# ASSIGNMENT
Leaving out the pictures, print exactly the lines from the one holding "The image size is (465, 362)." to the last line of the entries below, both included, and nothing more.

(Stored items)
------------------------------------

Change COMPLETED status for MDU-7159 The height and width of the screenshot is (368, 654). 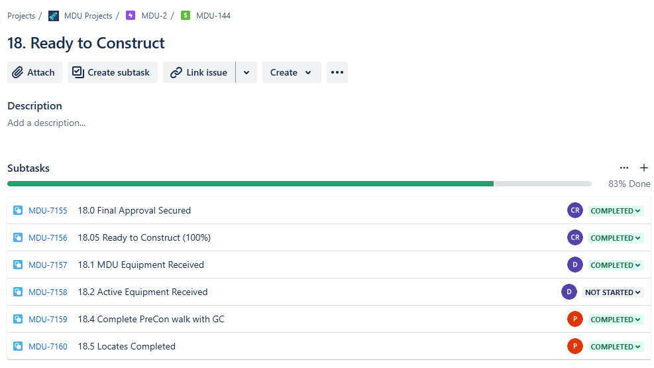[x=615, y=320]
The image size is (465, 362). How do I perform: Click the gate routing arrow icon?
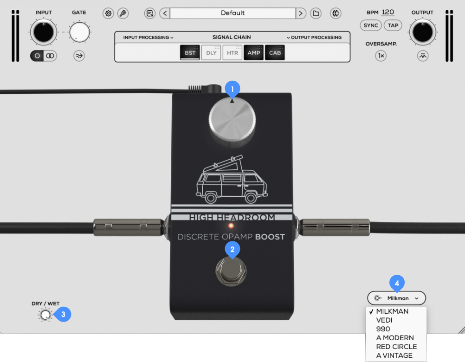(x=79, y=56)
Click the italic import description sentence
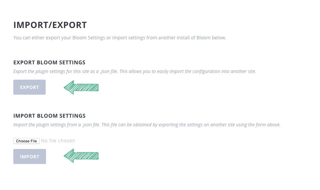The image size is (320, 190). [147, 125]
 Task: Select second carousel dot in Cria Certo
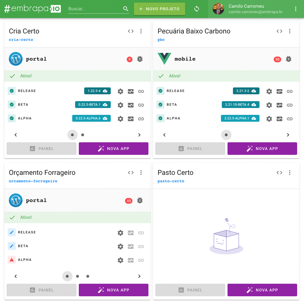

------------------------------------

# RESPONSE AREA
The image size is (465, 362). How do I perform: Click the gate routing arrow icon?
(x=79, y=56)
Click the italic import description sentence
The image size is (320, 190). [147, 125]
 Task: Select second carousel dot in Cria Certo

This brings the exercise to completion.